◆ Problem description
Please filter the listing below and copy out the lines that hold "image".

┄┄┄┄┄┄┄┄┄┄┄┄┄┄┄┄┄┄┄┄

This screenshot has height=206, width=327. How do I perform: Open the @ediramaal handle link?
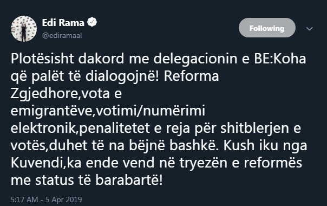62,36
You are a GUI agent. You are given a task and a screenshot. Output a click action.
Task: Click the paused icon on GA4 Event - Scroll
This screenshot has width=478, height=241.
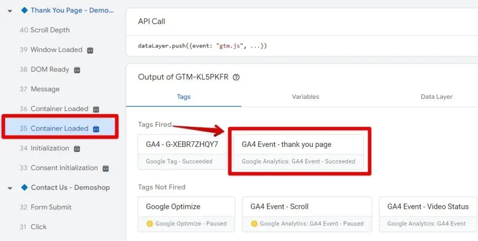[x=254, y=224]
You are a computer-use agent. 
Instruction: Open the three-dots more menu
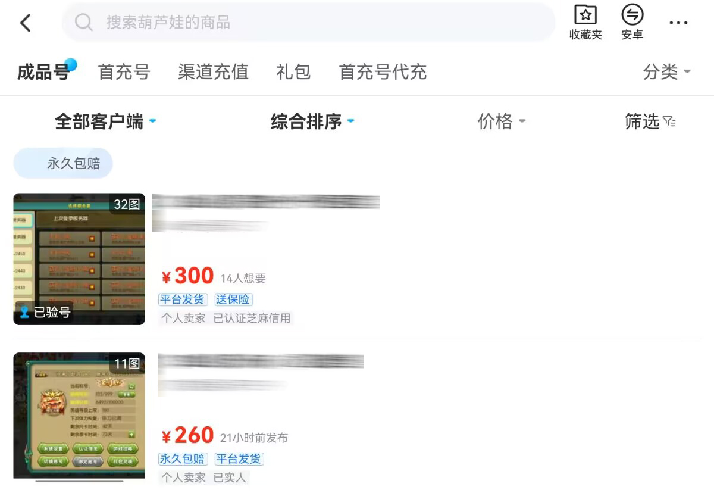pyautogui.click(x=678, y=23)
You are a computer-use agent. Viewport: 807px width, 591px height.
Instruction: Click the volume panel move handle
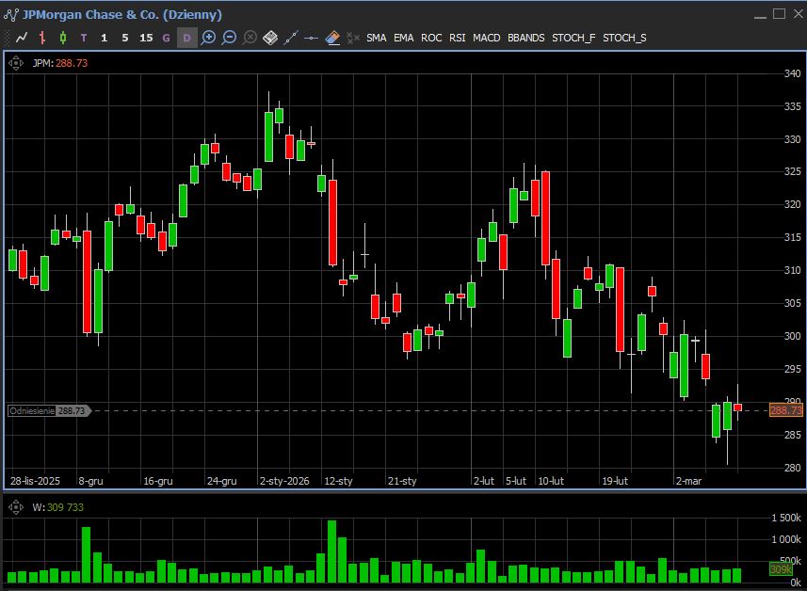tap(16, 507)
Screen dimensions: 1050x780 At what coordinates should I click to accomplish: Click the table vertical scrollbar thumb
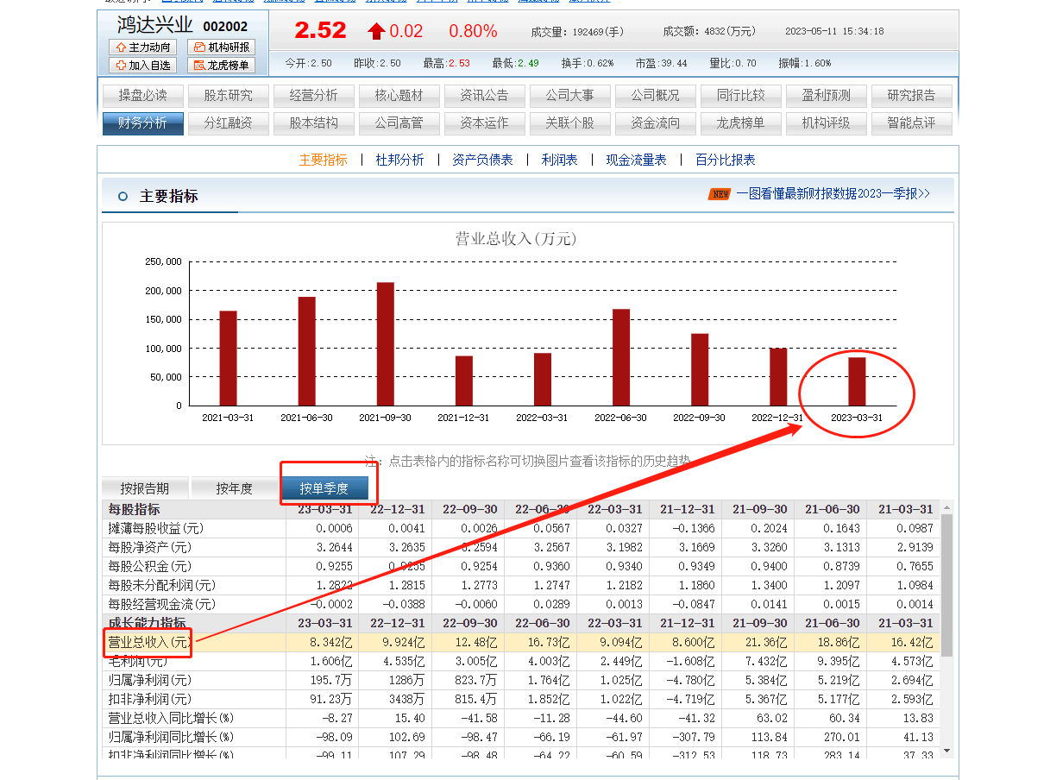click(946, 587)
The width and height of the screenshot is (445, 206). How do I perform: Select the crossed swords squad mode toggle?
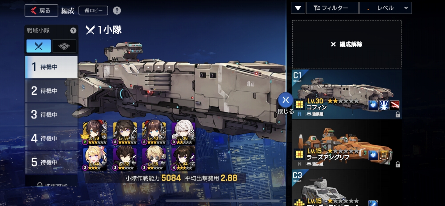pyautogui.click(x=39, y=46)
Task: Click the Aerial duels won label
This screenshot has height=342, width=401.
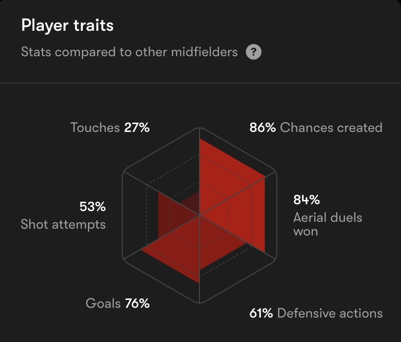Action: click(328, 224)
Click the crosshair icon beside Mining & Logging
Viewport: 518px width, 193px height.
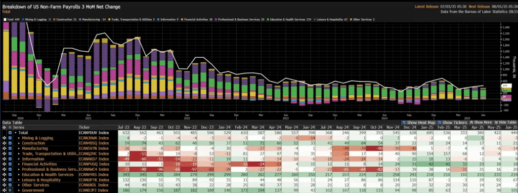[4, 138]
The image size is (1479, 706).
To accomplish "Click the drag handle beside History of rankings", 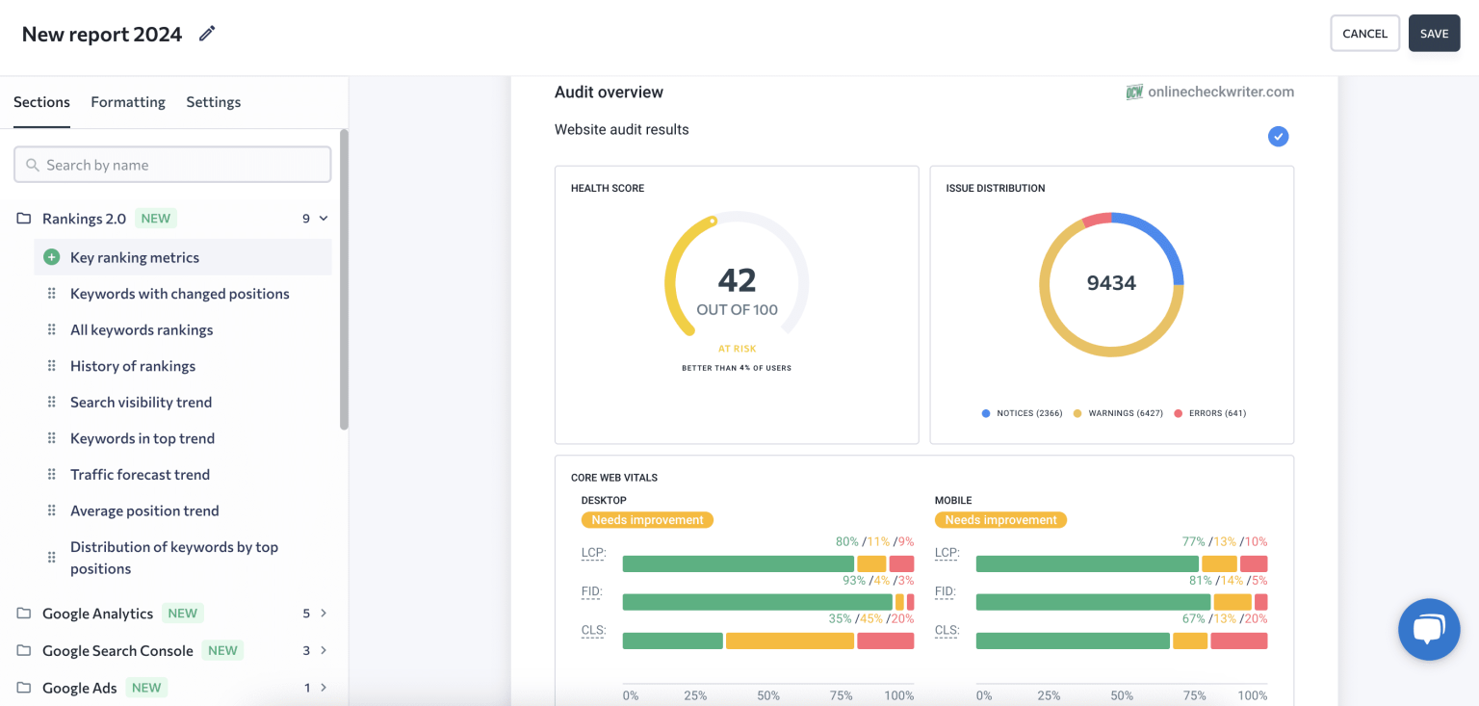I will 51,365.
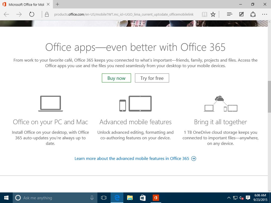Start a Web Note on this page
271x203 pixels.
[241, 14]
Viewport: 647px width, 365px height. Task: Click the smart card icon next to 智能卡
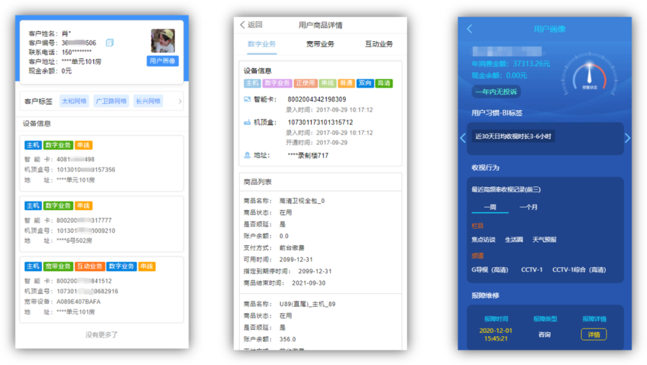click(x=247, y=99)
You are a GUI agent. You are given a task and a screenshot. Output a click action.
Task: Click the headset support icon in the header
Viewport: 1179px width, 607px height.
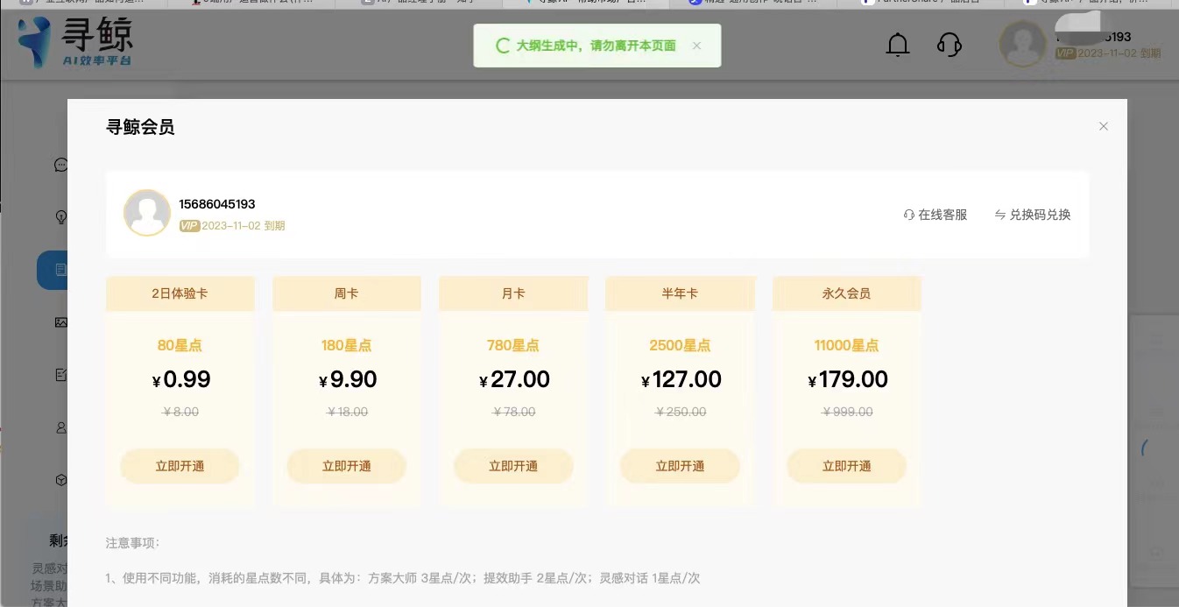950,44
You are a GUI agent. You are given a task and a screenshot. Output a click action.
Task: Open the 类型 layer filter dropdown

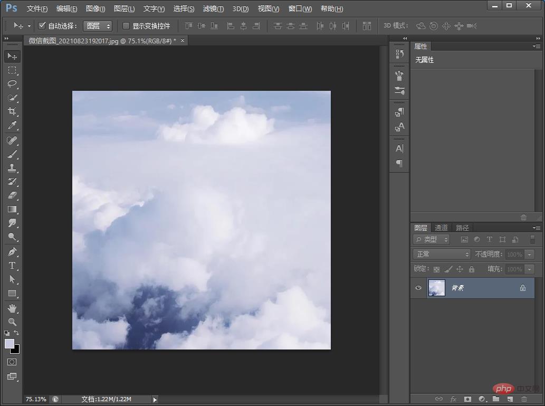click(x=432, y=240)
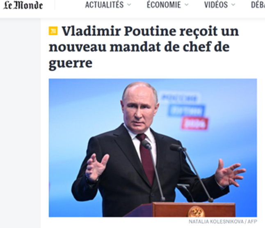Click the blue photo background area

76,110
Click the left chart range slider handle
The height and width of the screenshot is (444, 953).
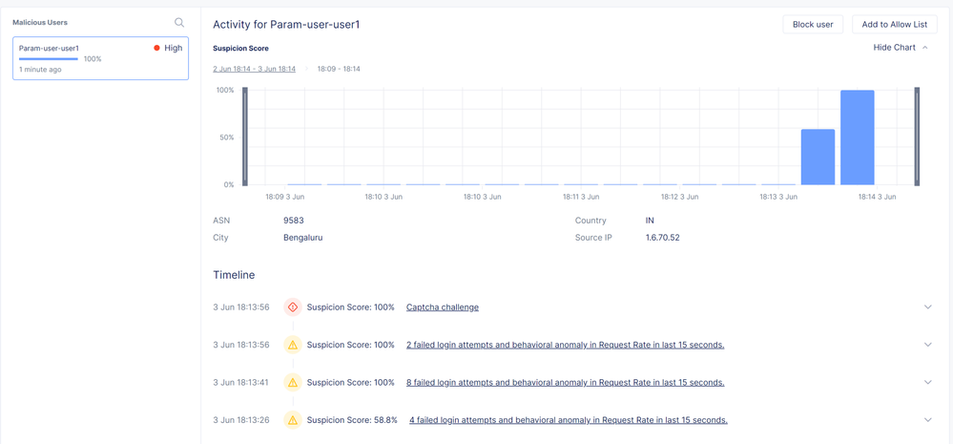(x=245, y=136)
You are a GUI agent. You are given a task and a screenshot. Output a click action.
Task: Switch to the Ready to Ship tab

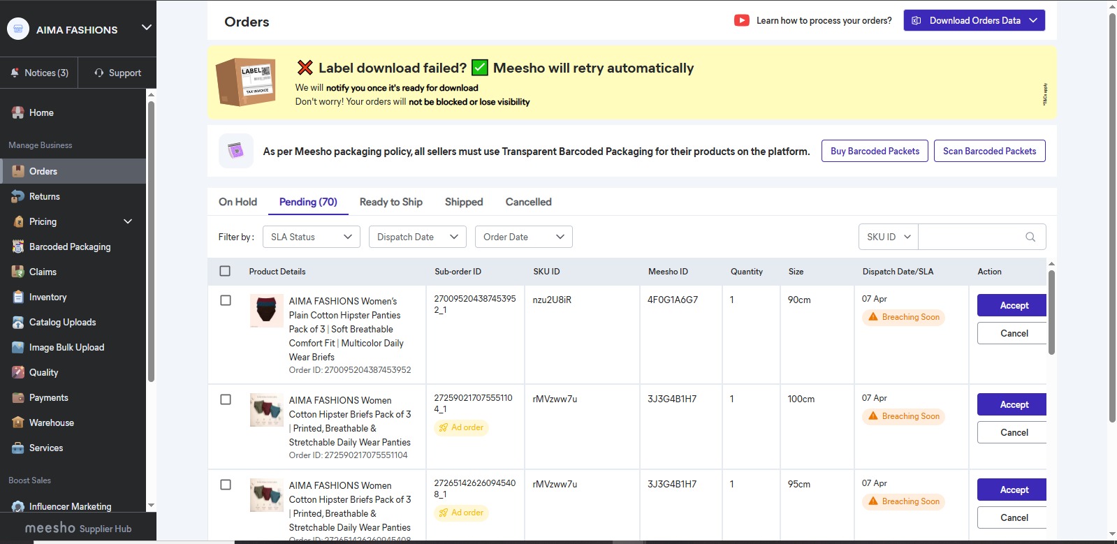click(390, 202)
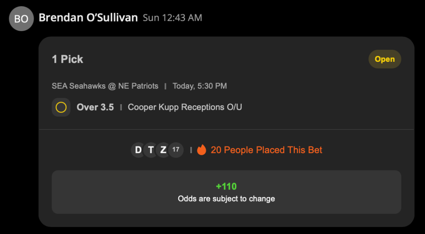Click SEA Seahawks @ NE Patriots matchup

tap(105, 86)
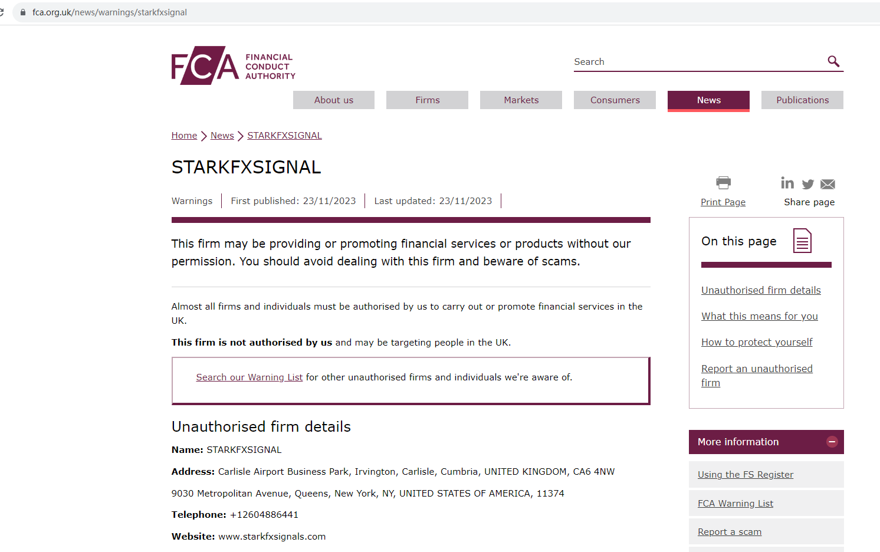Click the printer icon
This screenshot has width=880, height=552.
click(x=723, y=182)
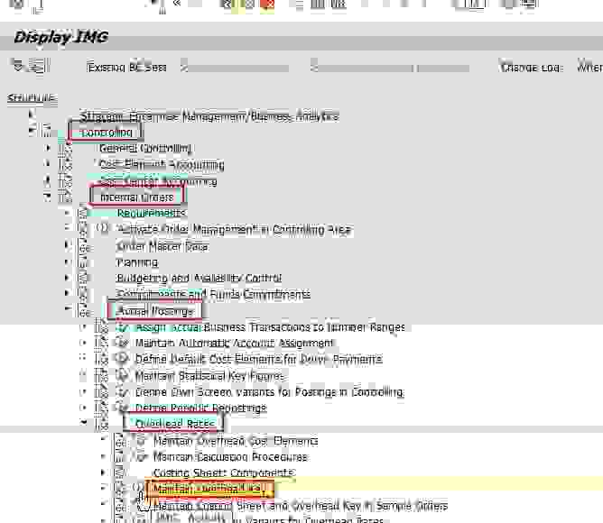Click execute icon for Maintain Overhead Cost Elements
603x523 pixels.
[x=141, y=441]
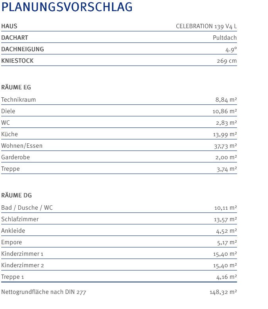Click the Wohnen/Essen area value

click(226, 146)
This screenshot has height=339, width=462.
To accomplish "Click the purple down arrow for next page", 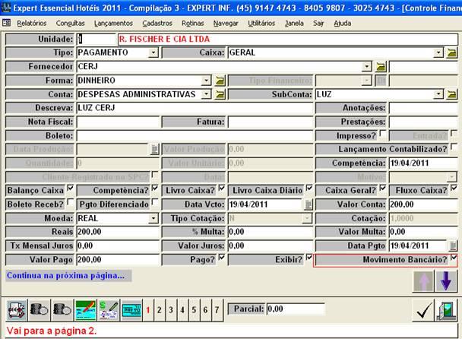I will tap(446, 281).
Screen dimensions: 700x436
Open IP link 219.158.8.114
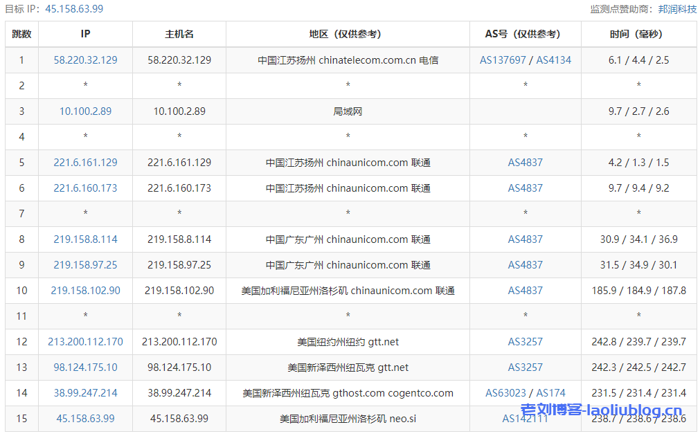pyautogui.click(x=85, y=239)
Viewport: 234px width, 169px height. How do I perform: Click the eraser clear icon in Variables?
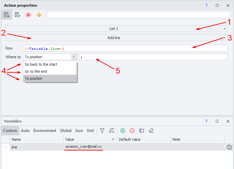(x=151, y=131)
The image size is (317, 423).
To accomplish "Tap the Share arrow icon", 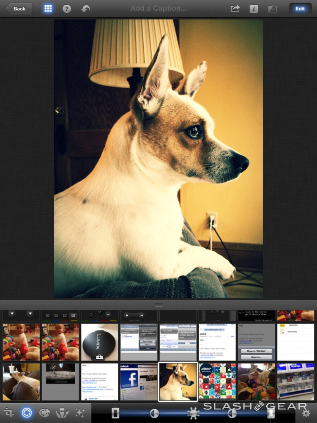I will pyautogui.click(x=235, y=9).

┄┄┄┄┄┄┄┄┄┄┄┄┄┄┄┄┄┄┄┄

◆ Solved exercise
The image size is (1479, 706).
The image size is (317, 423).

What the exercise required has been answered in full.